Jeong Byung-rye’s subject matter reflected the world around him—the world he saw, rather than the world he was taught to see. His bond lay with the countryside—in particular with Wolchulsan, a rocky outcrop of mountain that






overlooks his native city. The southern regions of Korea take their weather from the sea, and the mountain reflects the four seasons in its own way, inspiring a bucolic simplicity in Jeong’s work. But in the shadow of the mountain and its rural environs was the city and its people, so his art reflects a mixture of nature and the built environment, yet still carries the primitive linearity into which he retreated as a child when the world became too overbearing. Jeong’s views on the world and his outlook on life remained untempered by formal education. Those who beat him physically would not beat him into conformity. He was emboldened by this; liberated rather than restricted. In the Confucian artistic tradition, he took the honorific Goam in homage to the method of his work. Goam style was a way of producing works of art that possessed a unique texture—a texture centered on the encounter of a knife with a surface. Goam Jeong Byung-rye became widely known as Goam Jeong. He worked with natural substances such as wood or stone, describing this as a harsh but enjoyable process, one in which he approached each new task as if he were “writing a love letter”. Of his work, he says this: “If you want something very natural, you should hide most completely; you should show only what you are supposed to show. You should always be careful about the difference between freedom and license, and you should control dynamics and tempo.”
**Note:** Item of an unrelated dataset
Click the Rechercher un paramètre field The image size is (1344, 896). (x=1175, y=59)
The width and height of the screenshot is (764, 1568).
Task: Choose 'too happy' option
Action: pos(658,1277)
That difference between freedom and license informed his early work, which reflected a mixture of local landscapes and the freedom people had to walk across them, leaving trails with their footprints, trails with vehicles, trails in water that became a later part of his engravings. His experiments with Chinese calligraphy were soon overtaken by the idea of working in Korea’s own script—Hangul. This script was more representative of his own life and background than Chinese writing, and he was able to begin producing examples of his work in local scripts. He was seen as an artist who upheld the values of his own time, an egalitarian who represented his own work rather than aspiring to a lifestyle and culture he knew little about. Soon his contemporaries began to see him as a pioneer, popularising the tradition of goam engraving and bringing it into the world of contemporary art.









In Korea, the art world took to him. From 1992, he was offered lectureships, working up to a position as professor at the Department of Environmental Design at South Korea’s Far East University. By 1993 he had been elected to the board of the selection committee for the Seoul National Gallery. While his academic career went from strength to strength, he illustrated textbooks for all levels of education in Korea and was commissioned to produce pieces for UN Secretary General Ban Ki-moon and for Hillary Clinton, as well as making personal gifts for two Korean presidents and Nobel Prize laureate Kofi Annan. He has written books of his own over the years, too, including Goam Injon (1989), Life, Beautiful Faces (2000), the Sound of a Wind Chime (2001) and Can't Stop Myself (2006). Later he produced engravings for exhibition at the Beijing Olympics and was commissioned to construct an animation for the Olympic coverage of Seoul’s MBC television company.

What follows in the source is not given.